Pero a principios de los 90, las herramientas de la ingeniería genética habían mejorado mucho y podían diseñarse microorganismos, genéticamente modificados, para producir por fermentación muchos tipos de productos. Y entre la gente que andaba en ese campo, un grupo del MIT consiguió una familia de organismos transgénicos capaces de sintetizar distintos PHAs a costos mucho menos importantes que cuando se usaban microrganismos naturales. Como los americanos no se andan en bobadas, los del MIT patentaron el asunto, formaron una compañía llamada Metabolix en 1992, compraron en 2001 las patentes del Biopol a Monsanto (por si las moscas) y se lanzaron a producir en plan industrial una familia de polímeros a base de PHAs diversos que, comercialmente, se conocen como Mirel. A partir de 2007 están poniendo en el mercado unas 55.000 toneladas anuales de estos materiales desde su factoría en Clinton, Iowa.
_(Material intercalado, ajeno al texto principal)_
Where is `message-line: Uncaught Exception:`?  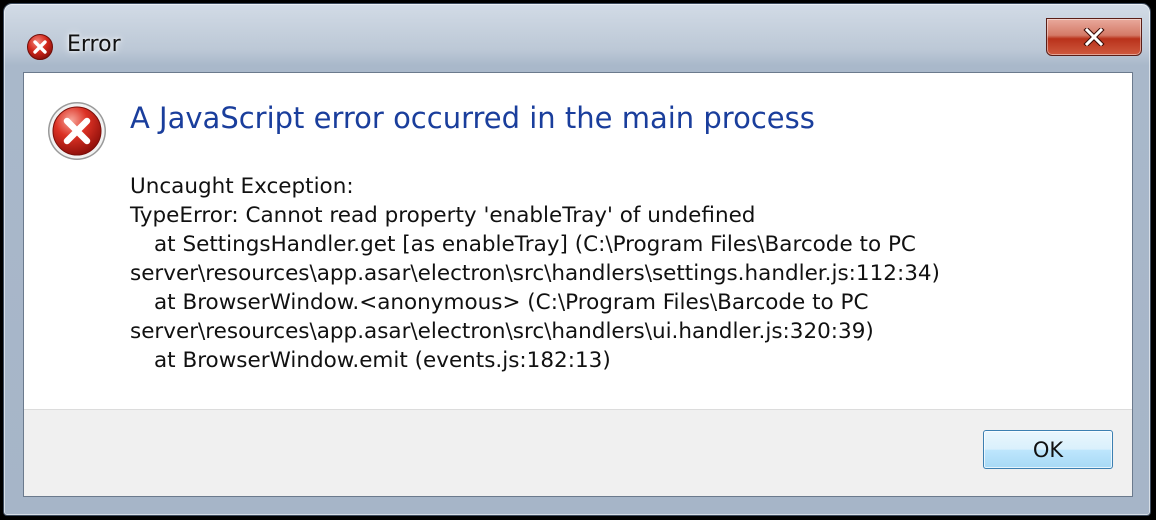 message-line: Uncaught Exception: is located at coordinates (242, 186). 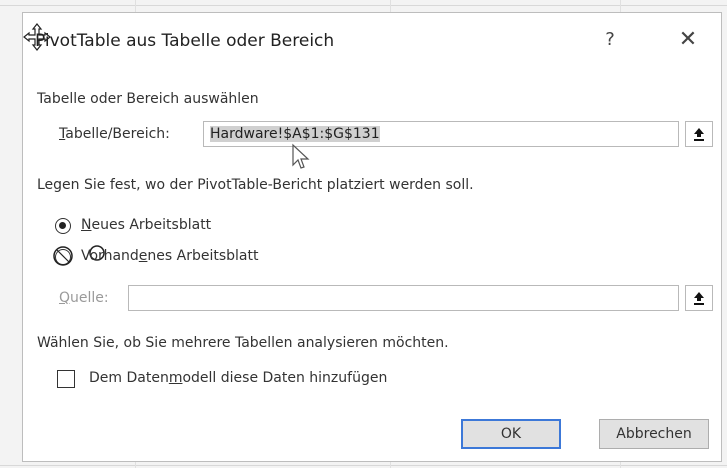 What do you see at coordinates (688, 40) in the screenshot?
I see `close-button: ✕` at bounding box center [688, 40].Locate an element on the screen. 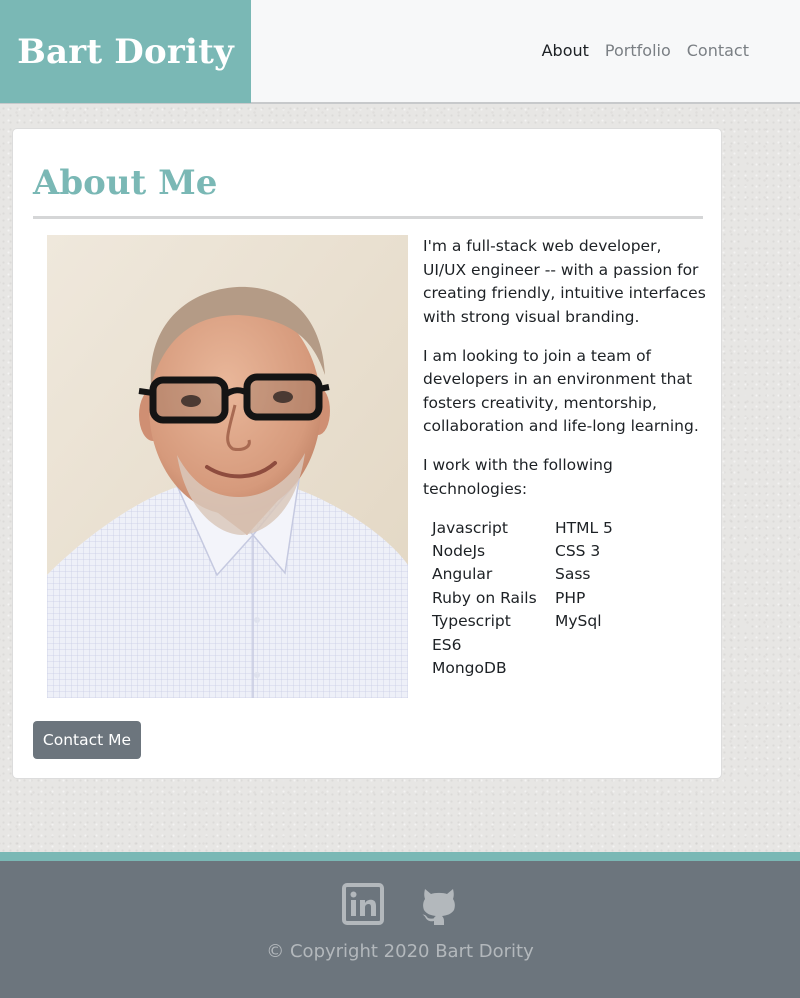 This screenshot has height=998, width=800. technology-item: CSS 3 is located at coordinates (578, 550).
Los de Metabolix no han parado ahí y se han metido a producir plantas transgénicas (incluso un césped transgénico) que genere el polímero en la propia planta, con lo cual lo convertiría en un "polímero cultivable".
¿Es ésta la oportunidad buena de los PHAs?. Pues yo no me fío un pelo. Sobre todo cuando en el libro de la Freinkel, poco sospechosa de ir contra soluciones verdes, y en el capítulo que arriba mencionaba, la autora se pregunta: Pero, ¿qué problemas resuelven realmente los polímeros biodegradables?. Y traslada la pregunta a diferentes expertos en el campo de los bioplásticos. Uno de ellos, R. Nayaran, de la Michigan State University, que se ha pasado la vida con otro polímero biodegradable ahora en candelero, el poliácido láctico, le contesta a secas: La amenaza del cambio climático.
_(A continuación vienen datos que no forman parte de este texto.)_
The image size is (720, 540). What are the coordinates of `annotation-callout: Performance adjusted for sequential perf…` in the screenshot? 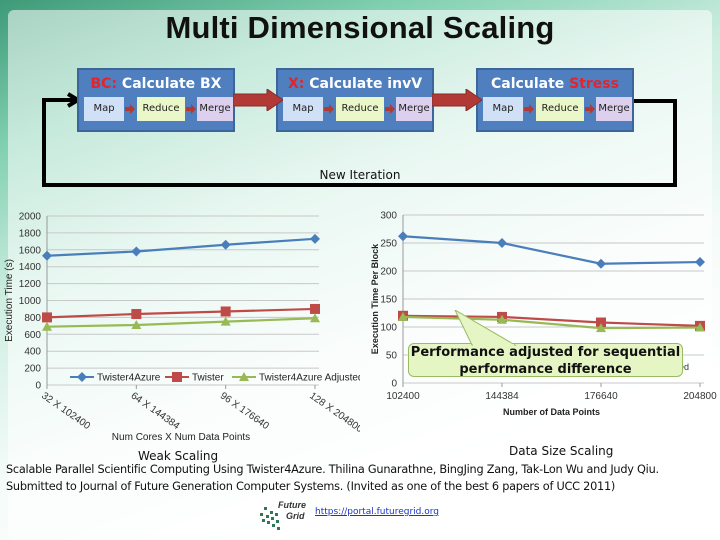 It's located at (546, 360).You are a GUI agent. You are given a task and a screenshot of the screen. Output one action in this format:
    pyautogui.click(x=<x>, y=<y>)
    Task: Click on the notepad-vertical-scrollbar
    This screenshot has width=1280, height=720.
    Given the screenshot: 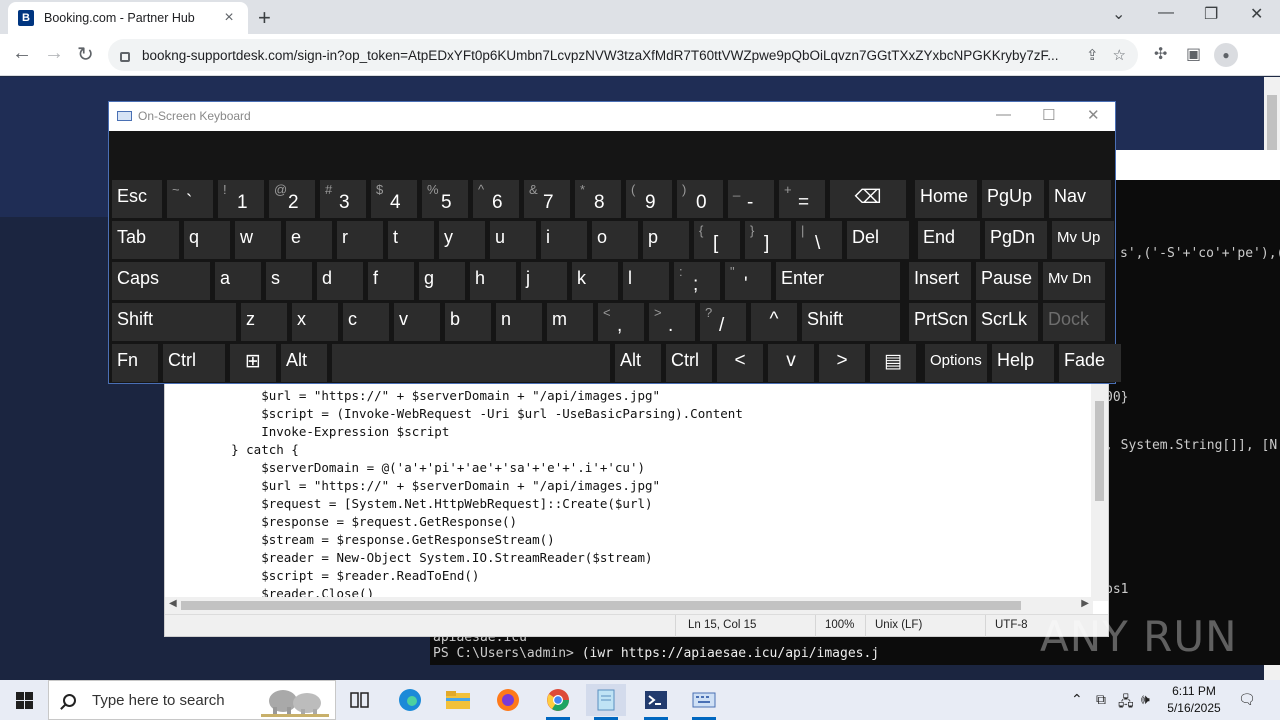 What is the action you would take?
    pyautogui.click(x=1100, y=491)
    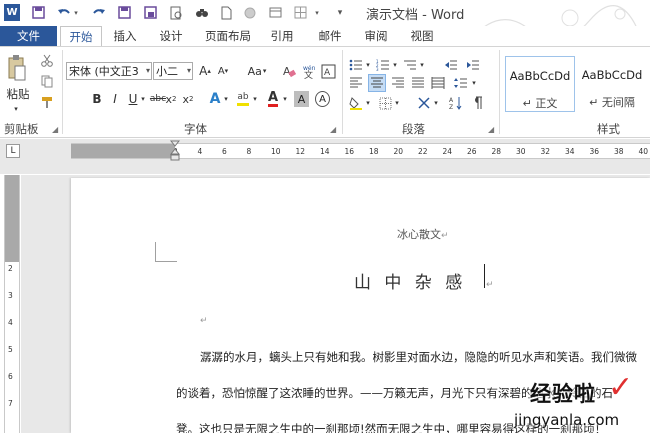 The width and height of the screenshot is (650, 433). I want to click on numbering-icon: 123, so click(383, 65). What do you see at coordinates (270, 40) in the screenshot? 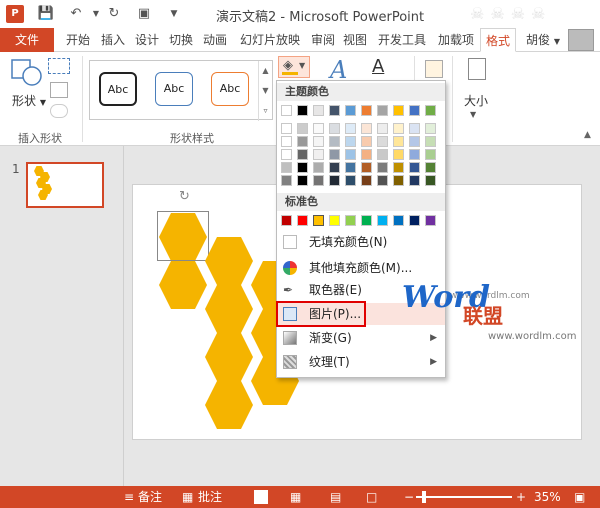
I see `tab-slideshow: 幻灯片放映` at bounding box center [270, 40].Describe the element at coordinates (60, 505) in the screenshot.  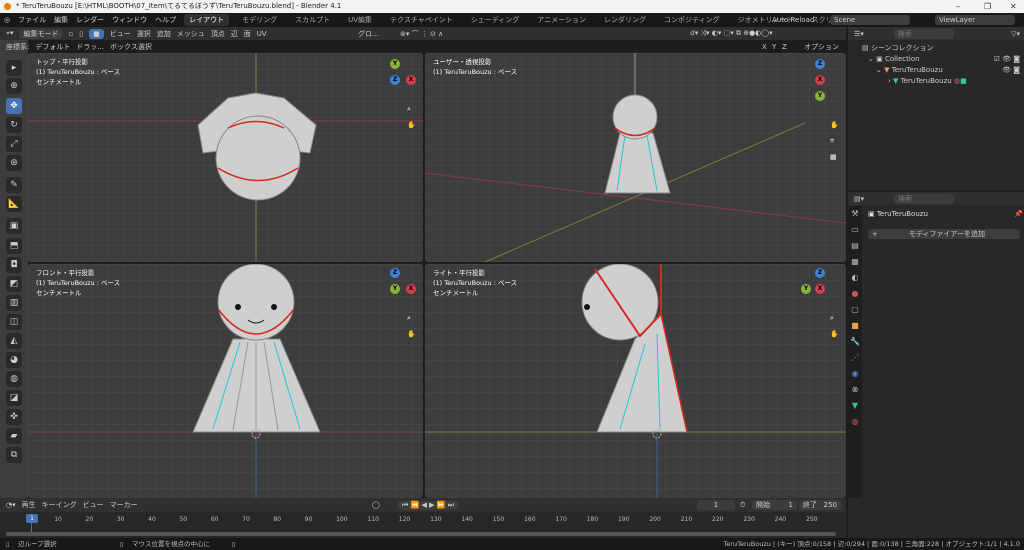
I see `menu-keying: キーイング` at that location.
Y es ahí donde mis neuronas se colapsan. Primero porque aún no está del todo claro lo que implica, en términos del impacto climático, la producción de estos polímeros verdes, al compararlos con los que vienen del petróleo (al menos en mi opinión, estrategias como la del Análisis del Ciclo de Vida o LCA están, por ahora, cogidas con alfileres). Pero, sobre todo, porque los plásticos que se producen del petróleo constituyen una mínima parte de cada barril extraído. De hecho, la gracia de los plásticos en sus primeros años de vida fue que las refinerías encontraron un nicho en el que meter algunos de los subproductos de la destilación fraccionada del petróleo.
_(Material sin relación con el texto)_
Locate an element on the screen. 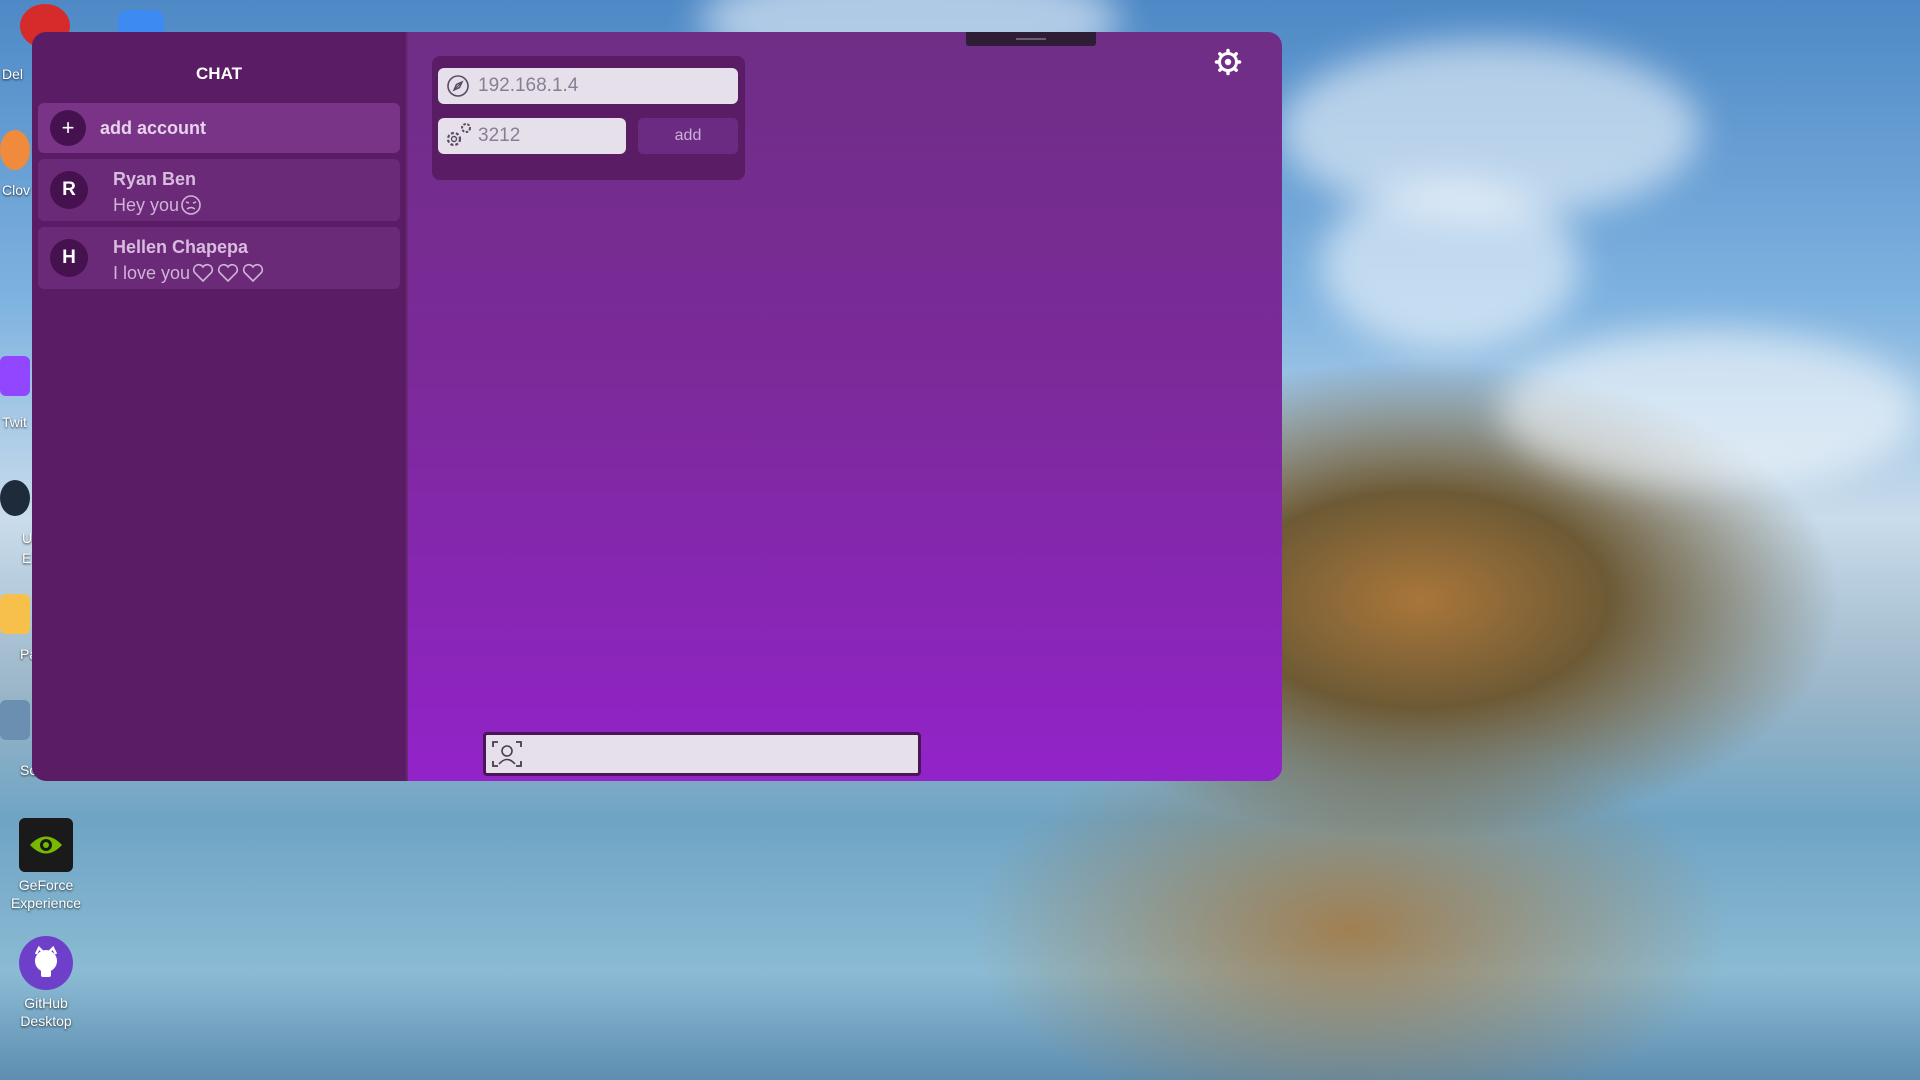  add-account-label: add account is located at coordinates (154, 128).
Por sólo poner un ejemplo al respecto. Hace pocos días, el inefable Javier Peláez (@Irreductible en Twitter) colgaba un tuit sobre el gasoil que había consumido el coche oficial de un alto cargo valenciano, muy popular en las diatribas políticas. Su coche había consumido en 2010 el equivalente a 53.000 € que, a un precio medio del gasoil de 1,25 €/litro, hacen 42.400 litros, equivalentes (cuando se queman en nuestro motor) a 110.240 kilos de CO2. Durante ese mismo año, un valenciano medio ha consumido unas 220 bolsas de plástico no biodegradable (polietileno) que, quemadas en una incineradora, generan 6,3 kilos anuales de CO2. O sea, que necesitamos 17.500 valencianos consumiendo bolsas de plástico para igualar, en huella de anhídrido carbónico, al coche del Sr. Camps. Me parece que no sabemos dónde estamos poniendo la diana.